My theory is simple. There are too many cards in Standard.
We have more cards in Standard than ever before. RR cards have to compete for deck slots with the Basic/Classic set as well as five other expansions. It's not that RR cards are inherently bad, its just that only the best of the best make it into Standard Constructed decks. They just don't make the cut. Highly touted cards like Master's Call and Revenge of the Wild see close to zero play - Hunter has far better tools to work with.
VS mentions the obvious - Cube/Odd/Even being too good. I don't disagree. But I suspect that there will always be a potential for expansions to have little impact whenever we have too many cards available to begin with. One of the five existing sets will usually have something broken in it that dominates the Meta, and unless the new expansion has a card/mechanic/whatever that is just as (or more) broken, it will have very little impact other than to beef up the already existing archetypes.
I agree with a lot of what you're saying here. There are a lot of cards, so only the most powerful ones will see play. Unfortunately, a lot of the most powerful ones come from Classic, Frozen Throne, and Kobolds. There's no escaping the fact that Death Knights, Cube, and Genn/Baku are the backbones of a great many of the best decks.
I will add that I'm disappointed in VS. Speaking as definitively as they did about a set that has only been out for 9 days feels very premature.
Yes, the old stuff is doing better than the new stuff...but how much of that is because the new stuff is still new and we're still figuring it out. The only class where they recognized this was priest, where they said
It would be wise to wait another week to evaluate Priest before making significant conclusions about its prospects because of the class’ current state of incredible jankiness...Control Priest also has potential to make it into the meta, but likely requires some time to adjust its build to whatever the meta evolves into.
I believe that this approach should be applied to most of the other classes as well. For them to basically say "Spirit of the Shark is trash...lul!" despite it reaching #2 legend reeks of hubris. (Spirit of the Shark may end up being bad, but again, 9 days in seems like too short a time for us to know anything definitively.)
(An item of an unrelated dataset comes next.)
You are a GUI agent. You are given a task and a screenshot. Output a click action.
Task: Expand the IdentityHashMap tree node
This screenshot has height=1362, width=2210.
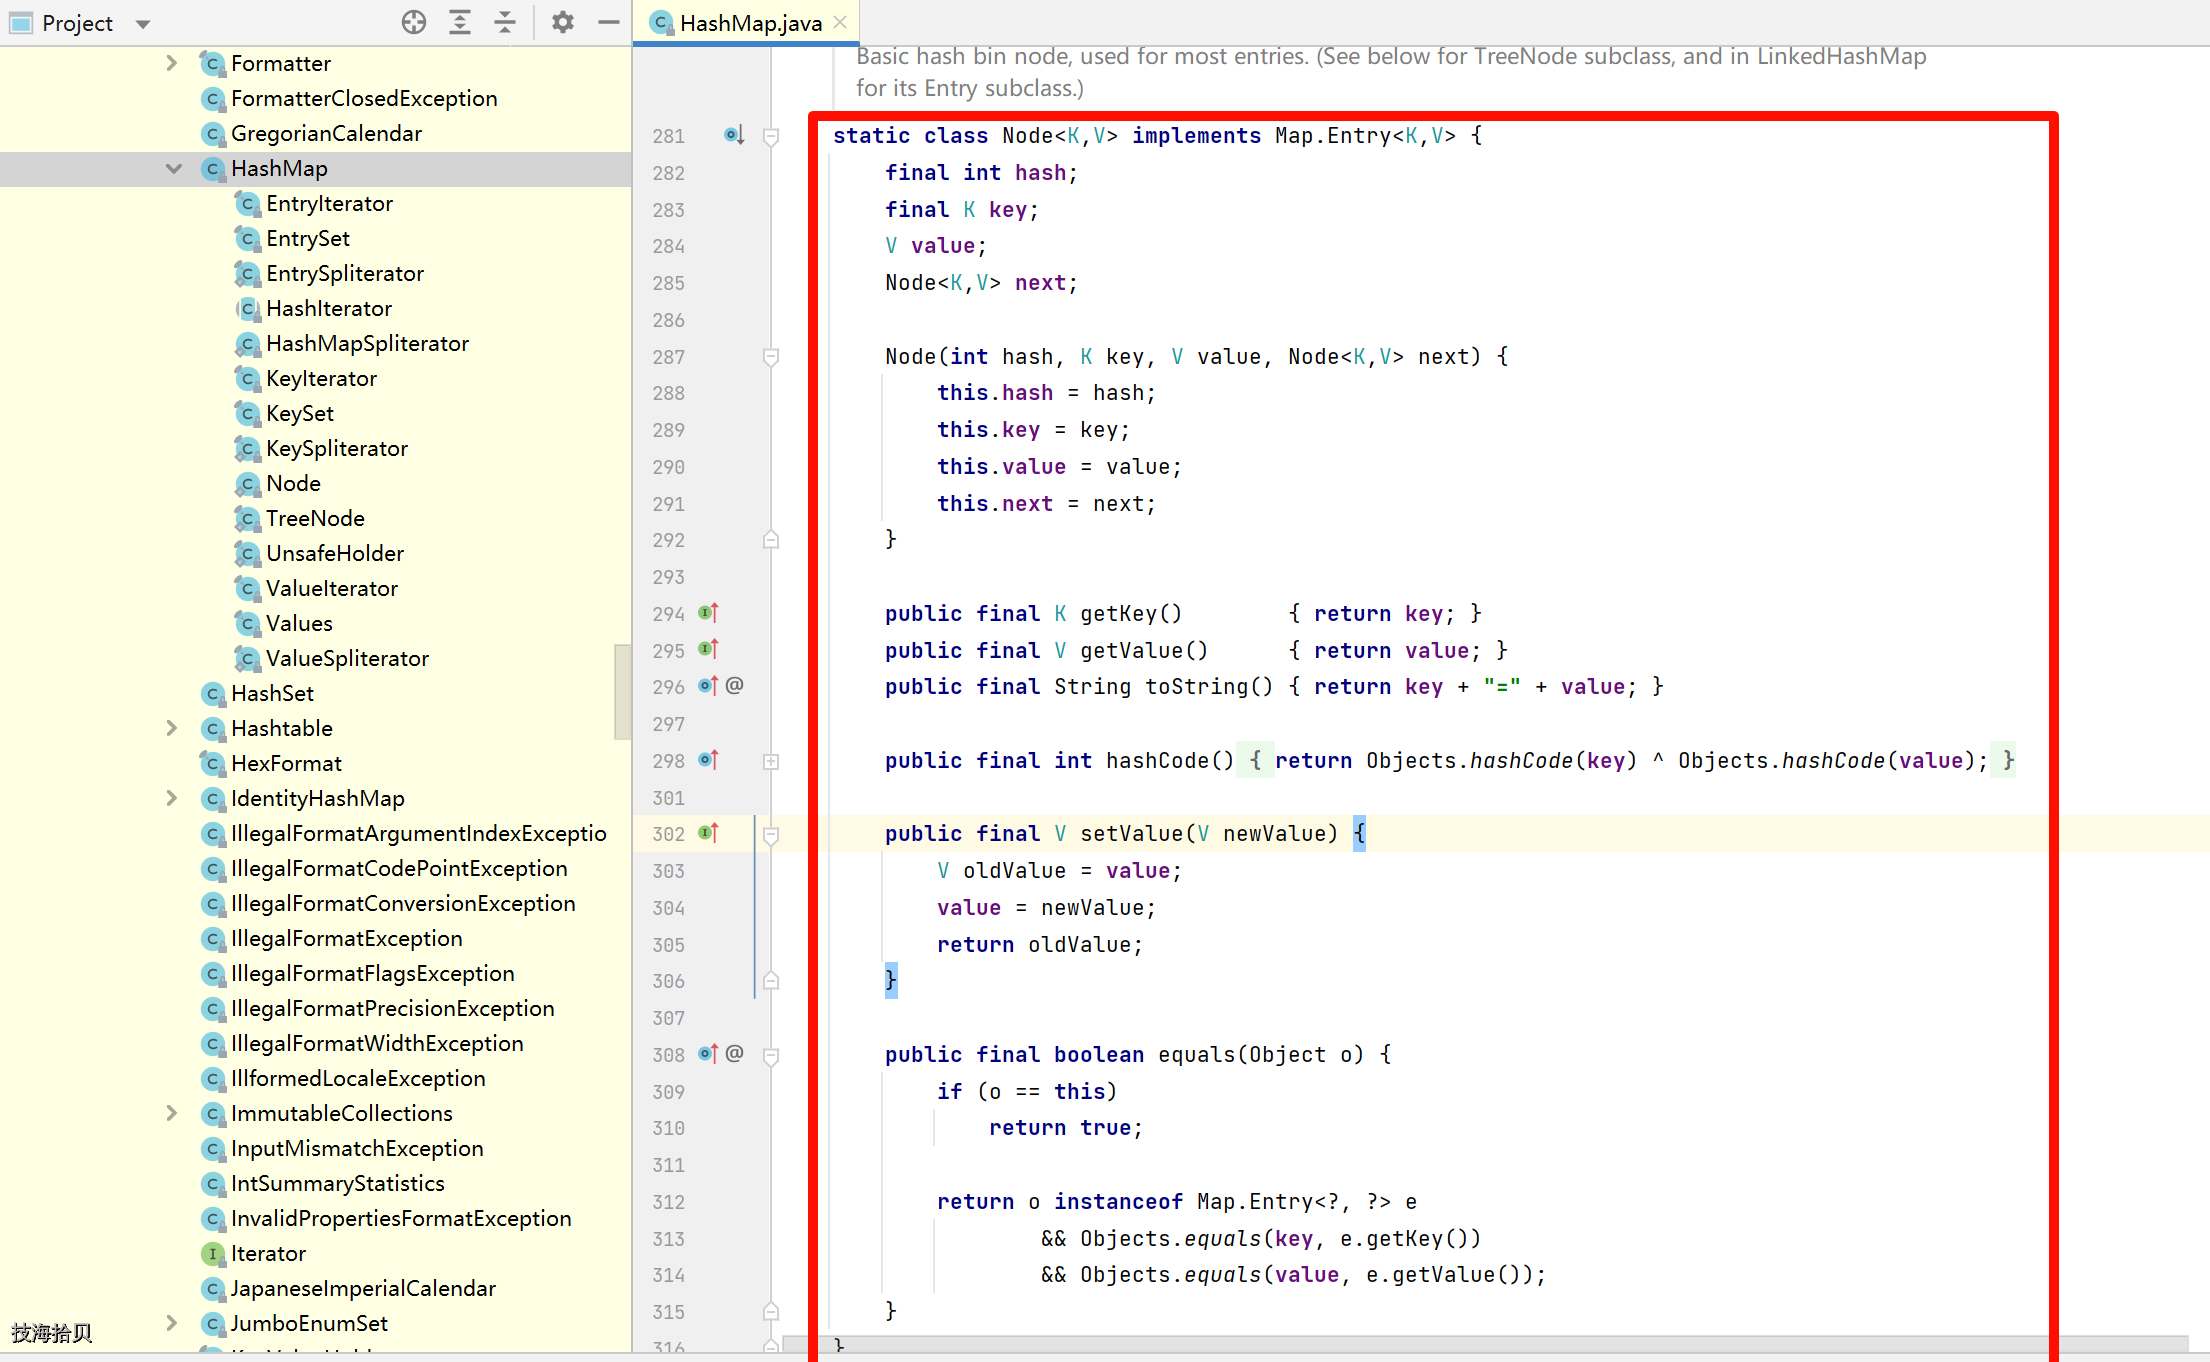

There are new decks being explored every day, beast hunters, odd burn mages, rush warriors, etc.
TL;DR - VS is too full of themselves here. They have less data than they've had in the past, and the expansion isn't even 2 weeks old. Maybe they're right that only the old stuff is going to be good, but it's going to take more than 9 days to know with the sort of certainty they project in this report.
"We’re pretty confident that Even Paladin is almost as strong as Odd Paladin, and might become stronger should Spreading Plague become more popular. Its win rate made us double check that Call to Arms’ cost did not switch back to 4 mana. It’s a Meta Breaker waiting to happen"
Is this really true? I love this deck, but I don't find it is a "meta breaker" at all.
"We’re pretty confident that Even Paladin is almost as strong as Odd Paladin, and might become stronger should Spreading Plague become more popular. Its win rate made us double check that Call to Arms’ cost did not switch back to 4 mana. It’s a Meta Breaker waiting to happen"
Is this really true? I love this deck, but I don't find it is a "meta breaker" at all.
Yes, Even Paladin came back into the Meta at the end of the last expansion. It has more "game" to it than Odd Paladin. It has board clears - it can comeback. Tarim is just one of the best cards in the game, and Steed is still good.
The problem is that the year of the mammoth is one of the most powerful in hearthstone history. Blizzard is clearly trying to scale back the power level of the game but it may not really show until the rotation.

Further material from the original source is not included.